Este coloso que contemplo es el arco de más magnitud de que habla la historia. Acaso Babilonia, Tebas, Nínive ó Mitilene ofrecieron á la admiracion de aquellos siglos un arco más grande; pero esos monumentos, si existieron, se han perdido para la historia.
Los cimientos de este arco monstruoso, sublimemente monstruoso, tienen cerca de 9 metros de profundidad, segun el cochero me asegura, más de 54 de longitud y 27 de latitud. Su elevacion raya en 50 metros, sobre una latitud de 44 y un espesor de 22 ó 23. Napoleon puso la primera piedra en 15 de Agosto de 1806, y se terminó en 1832, bajo Luis Felipe.
Las sombras de la noche empiezan á indicarse, dejando en el aire cierto tinte oscuro, como si empañasen el ambiente. En este momento se encienden los faroles de la gran plaza, cuyo centro ocupa este gigantesco panteon histórico, y la luna aparece á poco, entre nubes ligeras, por detrás de los árboles de las Tullerías, de las fuentes y del obelisco de la plaza de la Concordia.
La fachada principal del arco está decorada por dos trofeos simbólicos: el uno representa la partida, y el otro la vuelta del ejército. Otros dos emblemas exornan la fachada opuesta, que mira á Neuilly: la resistencia y la paz.
Entre la imposta del arco principal y el cornisamento, se ven cuatro hermosos bajo-relieves, los cuales figuran las exequias de Marceau, la batalla de Aboukir, dada en 1798, en ocasion en que Murat hace prisionero al bajá de Roumelia; el puente de Arcola, tomado portentosamente por Napoleon en medio del fuego enemigo, y la toma de Alejandría, á fines del siglo XVIII.
Un bajo-relieve de Marocheti, que representa la batalla de Jemmapes, en 1792, orna el frontis lateral del Norte, y otro bajo-relieve, que representa la batalla de Austerlitz, orna la fachada lateral del Mediodía.
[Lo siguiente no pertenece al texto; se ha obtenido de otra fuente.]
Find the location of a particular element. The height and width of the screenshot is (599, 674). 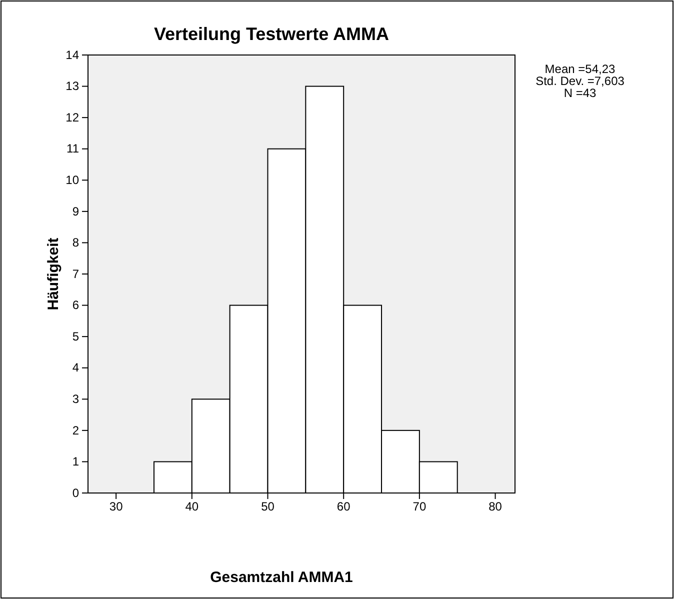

Arriba, sobre el friso, como una corona que está ciñendo una cabeza, se ven grupos inmensos, los cuales figuran la ida y la vuelta de los ejércitos franceses. ¡Cuánta belleza!
Palmas, cabezas de Medusa, coronas, famas de Pradier, rótulos, victorias, todo completa la ilusion del triunfo. Así como en la Magdalena no puede pensarse en los santos, aquí no se puede dejar de pensar en los héroes. Si la Magdalena fuese una basílica como este arco es un trofeo, si el espíritu de la religion dominase tanto en aquel alcázar, como el espíritu de la heroicidad y del entusiasmo domina en esta poderosa creacion, la Magdalena seria un gran templo.
Penetré en el arco, y escritos sobre las anchurosas paredes y sobre las altísimas bóvedas, divisé los nombres de noventa y tantas victorias, además de las representadas en los bajo-relieves del frontis, de trescientos ochenta y cuatro generales, y de varios cuerpos de division que tomaron parte en las guerras de la Revolucion y del primer Imperio.